Mandat ad hoc : comprendre cette procédure confidentielle
Gérer des tensions de trésorerie ou des retards de paiement n’est jamais simple. Je sais que, dans ces moments-là, vous pouvez hésiter à agir, souvent par crainte d’impacter l’image de votre entreprise ou de vous engager dans une procédure lourde. C’est justement là que le mandat ad hoc devient une solution pertinente. Discret, flexible et accessible sans être encessation des paiements, il permet d’anticiper les difficultés avant qu’elles ne s’aggravent.
Encore faut-il bien comprendre comment il fonctionne et dans quels cas l’utiliser.
Dans cet article, je vous explique ce qu’est cette procédure, comment elle se met en place et pourquoi elle peut faire la différence pour votre entreprise.
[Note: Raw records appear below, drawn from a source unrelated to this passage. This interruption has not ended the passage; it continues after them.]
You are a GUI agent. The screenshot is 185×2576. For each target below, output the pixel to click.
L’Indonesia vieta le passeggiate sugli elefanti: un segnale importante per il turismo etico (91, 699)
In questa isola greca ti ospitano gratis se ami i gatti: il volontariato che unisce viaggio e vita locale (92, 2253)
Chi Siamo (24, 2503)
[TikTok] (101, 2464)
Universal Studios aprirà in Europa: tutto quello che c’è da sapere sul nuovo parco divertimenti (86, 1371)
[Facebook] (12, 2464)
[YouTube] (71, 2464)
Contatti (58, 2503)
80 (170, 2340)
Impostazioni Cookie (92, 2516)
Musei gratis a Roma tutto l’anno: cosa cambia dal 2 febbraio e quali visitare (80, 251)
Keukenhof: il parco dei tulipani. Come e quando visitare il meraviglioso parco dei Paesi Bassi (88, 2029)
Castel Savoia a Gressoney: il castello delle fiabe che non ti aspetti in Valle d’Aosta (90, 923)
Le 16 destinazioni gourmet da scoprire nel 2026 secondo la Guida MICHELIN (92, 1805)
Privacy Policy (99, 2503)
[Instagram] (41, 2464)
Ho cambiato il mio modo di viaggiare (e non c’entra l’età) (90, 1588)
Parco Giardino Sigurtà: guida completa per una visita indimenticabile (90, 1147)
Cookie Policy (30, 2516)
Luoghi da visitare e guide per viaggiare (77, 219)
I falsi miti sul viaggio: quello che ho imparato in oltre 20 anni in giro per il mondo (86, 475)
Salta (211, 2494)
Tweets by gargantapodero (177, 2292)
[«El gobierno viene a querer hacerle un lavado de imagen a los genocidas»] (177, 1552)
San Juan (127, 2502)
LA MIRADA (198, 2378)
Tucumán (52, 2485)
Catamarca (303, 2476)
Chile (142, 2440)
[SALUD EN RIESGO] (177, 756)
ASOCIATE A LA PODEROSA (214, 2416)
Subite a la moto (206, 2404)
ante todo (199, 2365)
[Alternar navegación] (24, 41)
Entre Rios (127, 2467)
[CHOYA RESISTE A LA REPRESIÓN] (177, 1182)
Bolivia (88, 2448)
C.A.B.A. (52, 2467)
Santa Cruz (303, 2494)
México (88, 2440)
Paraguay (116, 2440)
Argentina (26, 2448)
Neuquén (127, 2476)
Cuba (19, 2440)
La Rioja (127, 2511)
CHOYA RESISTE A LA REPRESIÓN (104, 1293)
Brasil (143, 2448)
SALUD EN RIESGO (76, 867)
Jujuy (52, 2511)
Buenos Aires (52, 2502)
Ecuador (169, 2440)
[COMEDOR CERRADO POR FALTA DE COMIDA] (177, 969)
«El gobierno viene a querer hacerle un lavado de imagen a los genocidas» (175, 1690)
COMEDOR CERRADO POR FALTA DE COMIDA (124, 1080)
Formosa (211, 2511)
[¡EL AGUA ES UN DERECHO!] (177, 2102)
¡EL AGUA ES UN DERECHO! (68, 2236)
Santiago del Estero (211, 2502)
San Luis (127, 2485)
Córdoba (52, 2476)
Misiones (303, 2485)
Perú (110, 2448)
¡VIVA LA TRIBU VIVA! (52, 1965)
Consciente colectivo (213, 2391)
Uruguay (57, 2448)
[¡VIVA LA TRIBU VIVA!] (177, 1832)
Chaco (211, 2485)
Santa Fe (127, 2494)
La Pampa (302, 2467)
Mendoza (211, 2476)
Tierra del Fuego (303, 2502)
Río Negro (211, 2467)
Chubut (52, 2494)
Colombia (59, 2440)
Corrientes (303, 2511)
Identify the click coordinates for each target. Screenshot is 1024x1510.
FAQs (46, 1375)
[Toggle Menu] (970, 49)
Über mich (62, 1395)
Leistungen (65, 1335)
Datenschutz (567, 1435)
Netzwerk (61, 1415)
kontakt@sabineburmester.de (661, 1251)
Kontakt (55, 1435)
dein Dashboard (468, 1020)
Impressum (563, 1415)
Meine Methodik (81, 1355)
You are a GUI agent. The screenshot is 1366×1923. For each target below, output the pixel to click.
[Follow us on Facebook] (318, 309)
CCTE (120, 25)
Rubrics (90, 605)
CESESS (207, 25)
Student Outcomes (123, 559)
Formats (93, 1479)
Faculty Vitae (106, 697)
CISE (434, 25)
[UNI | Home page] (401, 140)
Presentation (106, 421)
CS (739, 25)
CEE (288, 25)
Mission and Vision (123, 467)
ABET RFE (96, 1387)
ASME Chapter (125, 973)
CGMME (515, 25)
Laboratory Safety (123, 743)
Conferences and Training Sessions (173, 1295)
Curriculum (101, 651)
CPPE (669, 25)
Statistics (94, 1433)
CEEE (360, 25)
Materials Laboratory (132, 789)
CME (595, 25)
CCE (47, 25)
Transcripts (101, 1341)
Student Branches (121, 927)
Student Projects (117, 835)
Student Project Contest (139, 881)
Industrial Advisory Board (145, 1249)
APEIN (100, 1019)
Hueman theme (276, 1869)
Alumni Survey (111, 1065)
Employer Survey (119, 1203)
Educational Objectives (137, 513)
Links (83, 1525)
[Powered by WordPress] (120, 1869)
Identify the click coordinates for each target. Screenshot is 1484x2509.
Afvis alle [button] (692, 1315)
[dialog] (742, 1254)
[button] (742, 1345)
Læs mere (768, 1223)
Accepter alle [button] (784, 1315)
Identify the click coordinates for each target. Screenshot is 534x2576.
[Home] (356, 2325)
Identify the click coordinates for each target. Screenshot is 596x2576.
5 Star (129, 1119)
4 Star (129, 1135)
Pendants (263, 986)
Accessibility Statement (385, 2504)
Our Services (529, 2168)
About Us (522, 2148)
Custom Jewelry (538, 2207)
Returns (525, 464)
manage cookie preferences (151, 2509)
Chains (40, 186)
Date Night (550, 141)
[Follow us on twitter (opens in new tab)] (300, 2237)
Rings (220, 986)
Et si vous souhaitez approfondir le sujet, vous pouvez aussi vous appuyer sur des conseils juridiques des experts de Dougs pour sécuriser vos décisions.


- Une procédure confidentielle : votre démarche reste totalement discrète, sans publicité ni impact sur votre image.
- Accessible sans être en cessation des paiements : vous pouvez y recourir dès les premières difficultés, sans attendre une situation critique.
- Un outil de prévention des difficultés : il permet d’anticiper et de gérer une crise avant qu’elle ne s’aggrave.
- Un accompagnement par un mandataire ad hoc : un professionnel vous aide à négocier avec vos créanciers.
- La recherche d’un accord amiable : vous pouvez obtenir des délais de paiement ou un rééchelonnement de dettes.
- Une procédure flexible : la mission et la durée s’adaptent à votre situation.
En clair, ce dispositif vous permet d’agir tôt, discrètement et efficacement. Je vous détaille tout dans cet article pour que vous puissiez avancer plus sereinement.
Définition et principe du mandat ad hoc
Avant d’aller plus loin, je veux m’assurer que vous comprenez bien ce qu’est concrètement un mandat ad hoc. C’est souvent une notion floue pour les dirigeants… alors qu’elle peut faire toute la différence quand les premières difficultés apparaissent.
Une procédure amiable et sur-mesure
Si vous dirigez une entreprise et que vous rencontrez des difficultés financières, je peux vous orienter vers une solution encore trop méconnue : le mandat ad hoc.
C’est une procédure amiable qui vous permet de demander la nomination d’un professionnel pour vous accompagner, via une demande adressée au tribunal.
Dans la pratique, il s’agit le plus souvent d’un administrateur judiciaire ou d’un mandataire judiciaire.
Son rôle ?
- vous accompagner dans la gestion de vos difficultés ;
- faciliter un accord avec les créanciers ;
- vous aider à sortir d’une crise ponctuelle.
Ce que vous devez retenir :
- procédure souple et sur mesure ;
- durée du dispositif adaptable à votre situation ;
- vous restez décideur.
Ici, on parle de prévention des difficultés, pas de traitement d’urgence.
Une solution pour agir avant la cessation des paiements
C’est un point clé à retenir. Vous n’avez pas besoin d’être en cessation des paiements pour mettre en place un mandat ad hoc. Au contraire, plus vous anticipez, plus vous gardez de marge de manœuvre, notamment sur votre trésorerie d’entreprise. Celle-ci est souvent le premier signal d’alerte.
Vous pouvez y recourir dès que vous observez :
- un retard de paiement (même ponctuel) ;
- une tension de trésorerie ;
- une difficulté avec une banque ou un fournisseur.
Si vous voulez éviter que la situation ne s’aggrave, cette solution est clairement une option à envisager dès maintenant.
Maintenant que vous voyez de quoi il s’agit, voyons pourquoi ce mécanisme peut être particulièrement utile dans votre situation.


Pourquoi recourir au mandataire ad hoc?
Si vous hésitez encore, je vais être direct avec vous : le mandat ad hoc est souvent l’une des meilleures décisions à prendre tôt. Pourquoi ? Parce qu’il combine discrétion, souplesse et efficacité.
Une confidentialité totale
Je sais que c’est souvent votre première inquiétude : “Est-ce que ça va se savoir ?”
La réponse est non.
- Aucune publicité : la procédure n’est pas rendue publique.
- Aucune inscription officielle : rien n’apparaît sur les registres.
- Aucune atteinte à l’image : vos partenaires ne sont pas informés.
Concrètement : le dispositif est invisible pour les tiers.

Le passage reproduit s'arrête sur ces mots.